Tuesday, November 27, 2012

Corporate Slave to Sex Slave

In the last 2 years, my life has changed significantly. I've changed careers multiple times during what some might call and early mid-life crisis.

Two years ago I was sitting in a cubicle answering calls from pretentious fucktards who felt entitled to have their ass kissed. I wasn't very good at kissing ass, so I decided to suck dick instead.

My last year of employment was the longest year of my life. 2011 was a year of brutal challenges and life altering decisions. It was the best and worst year of my life.

Just shortly before walking off of my job in December 2011, I had walked out of an abusive marriage, and began my journey into the world of BDSM. Today, I am a very proud and crazy kajira (slave girl). My Master is the love of my life and my inspiration to change my future completely. His faith in me is the reason I am still alive.

Just shortly before meeting my Master two years ago, I was sitting in the parking lot of my apartment complex with a gun in my hand. A phone call to my Sister to say good bye was the last conversation I ever wanted to have with anyone, but somehow she made me realize that my life was worth living, even if I had to do it alone. Not one for being alone, I spent every free moment I had on Craig's List looking for strange men to scratch a desperate itch. You can read more about how I met my Master in previous blogs.

So much has changed since then. I've gone from being a corporate slave to an amateur porn star to a curvy courtesan, and now a full time slave. One might think this has been a downward spiral, but i beg to differ.

My dreams have come true. This is what I have always wanted to be. My need to feel needed and the desire to make people happy is something that has given me so much joy and sometimes heartache during such a tumultuous life. I love and hate with every fiber of my being and it has damn near ruined my life.

I suffer from a long family history of mental illness and it has been a roller coaster ride since the day I was born. Both Parents were negligent, but did the best they could under the circumstances. I haven't always been so understanding about it. But, a new revelation and a new diagnosis for my own mental illness has really opened my eyes. I am one crazy kajira, but a very wise one.

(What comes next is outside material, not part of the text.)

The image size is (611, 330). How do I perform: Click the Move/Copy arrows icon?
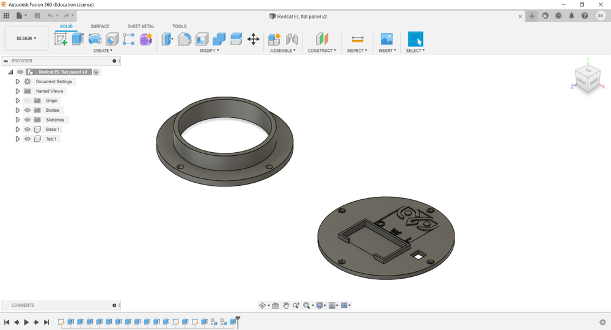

I am now diagnosed with PTSD (Post Traumatic Stress Disorder) and BPD (Borderline Personality Disorder). Long story short, I am a victim of years of mental, physical, and sexual abuse. But, I am still here and still surviving. My life as a slave has literally saved my life and given me more purpose than any other role I've held in my 38 years.

Previous partners in my life have joked about me needing a guardian. I have a history of making stupid and impulsive decisions. Extreme  mood swings will do that to you. I always thought I managed them quite well, but that was the irrational side of me trying to make sense of my actions.

I am now living with a very loving and supportive partner who holds me responsible for those actions, but tries to help me cope with the repercussions of them. He encourages my personal growth and development. Even if it means falling on my face to learn how to get back up again.

Simple daily chores are not so simple for a woman like me. I have very little memory and a crowded mind that limits multi-tasking of any kind. No employer would want to hire me because my moods swing so abruptly and intensely that I am not easy to manage at all. I need to be able to work at my own pace and being a slave to a loving Master allows me to do that.

My spreadsheets are now for our household finances, not call quality evaluations. My morning routine is preparing him for his day, not crying in the shower because I can't face my employees. being home during the day no longer makes me sick to my stomach because I've called off work for a mental health day. I'm here cleaning a home that I am proud of and taking care of those little things in life that we all take for granted.

I am living now. A real life with a real partner who knows the meaning of devotion and unconditional love. Being a slave doesn't have to be something inferior. I feel stronger, more confident, and more cherished now than I've ever been. This is the life I have chosen for myself and I hope it never ends.